(Directive 1): Reproduce the passage of the NAG C header files text starting at "The header files for" and ending at "and, say, Fortran.".

::::

NAG C Header Files

Calling NAG Fortran Library Routines from C Language Programs
Using the NAG C Header Files

Ian Hounam

NAG Ltd, Oxford

19 March 1998

Modified version for the Cray T3E

Bo Einarsson

NSC, Linköping

31 October 2000

Please contact Bo Einarsson if you experience any problem with these header files.
Some further information is available in the NAG C Header Files FAQ.

Please note that the Header Files discussed in sections 1 to 13 are for the NAG Fortran Library at Mark 18 and not for Mark 19.
They can be used for both marks, provided that the routine of Mark 19 is not new to that mark.
Both marks are presently available at NSC, you have to explicitly link with -lnag18
instead of with -lnag if you wish to use Mark 18 of the library, since Mark 19 is the default.

The header files for Mark 19 are now available, see section 14.

1 Introduction

A great number of systems allow the C programmer to call other language routines. Indeed the ANSI standard definition of C provides a powerful argument checking facility that, given the correct definition of function prototypes, can facilitate cross language communication between C and, say, Fortran.

A header file containing the function prototypes can be included in the user's program to allow the C compiler to check argument passage. Such a header file has been created for the current NAG Fortran Library and the current NAG Graphics Library. This was done automatically from the Library source code in order to ensure its correctness. The T3E version nagmk18_t3e.h has however been modified manually from the original. This document explains how to call Fortran routines from C using the NAG header file. It is in most cases also possible to call the Fortran routines from C++.

This document describes how this is achieved on the Cray T3E. For all other computers you are referred to the original NAG version of this document.

In addition to the NAG produced header file we also present a locally produced header file with many advantages. See Section 13.

The two different header files are located on the area /usr/include/ on our Cray T3E, but this is a standard area for include files, and the directory does not have to given by the user.

2 Argument Types

The table below lists the mapping between relevant Fortran and C argument and function types on the T3E.

   REAL D                   double d;
   INTEGER I                int i;
   LOGICAL L                int l;
   CHARACTER*n S            char s[n];
   COMPLEX Z                struct {double re,im;} z;

All arguments are passed as pointers to a variable; this means that a constant must first be assigned to a variable and then the address of the variable passed.

::::

(Directive 2): Render the lines of the records below as a numbered list, leaving out blank lines, starting at the line that contains "ΕΝ (212, 14)" and ending at the last line of the records.

(Data shown):

::::

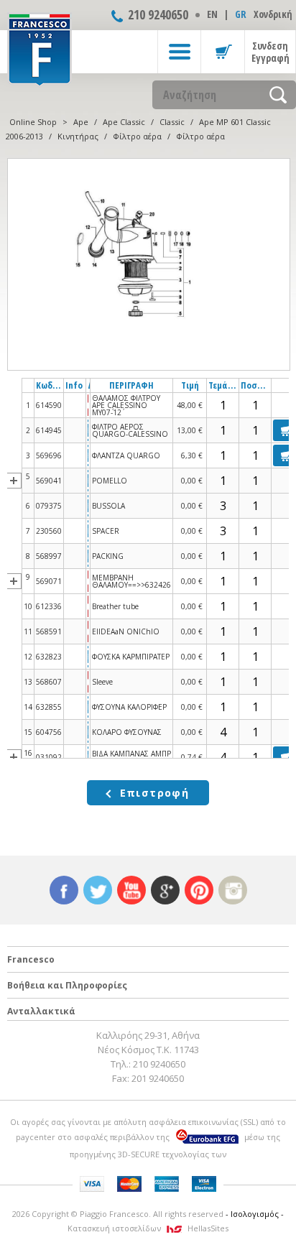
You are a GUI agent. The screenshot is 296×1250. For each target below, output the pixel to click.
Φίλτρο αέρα (137, 136)
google (165, 890)
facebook (64, 890)
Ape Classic (124, 121)
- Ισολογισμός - (255, 1213)
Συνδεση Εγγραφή (270, 52)
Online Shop (33, 121)
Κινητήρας (77, 136)
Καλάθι (222, 51)
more (14, 481)
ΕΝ (212, 14)
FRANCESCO (39, 48)
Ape (80, 121)
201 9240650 (157, 1078)
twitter (97, 890)
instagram (232, 890)
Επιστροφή (155, 793)
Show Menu (179, 51)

::::

(Full answer 1):
The header files for Mark 19 are now available, see section 14.

1 Introduction

A great number of systems allow the C programmer to call other language routines. Indeed the ANSI standard definition of C provides a powerful argument checking facility that, given the correct definition of function prototypes, can facilitate cross language communication between C and, say, Fortran.

(Full answer 2):
1. ΕΝ (212, 14)
2. FRANCESCO (39, 48)
3. Ape (80, 121)
4. 201 9240650 (157, 1078)
5. twitter (97, 890)
6. instagram (232, 890)
7. Επιστροφή (155, 793)
8. Show Menu (179, 51)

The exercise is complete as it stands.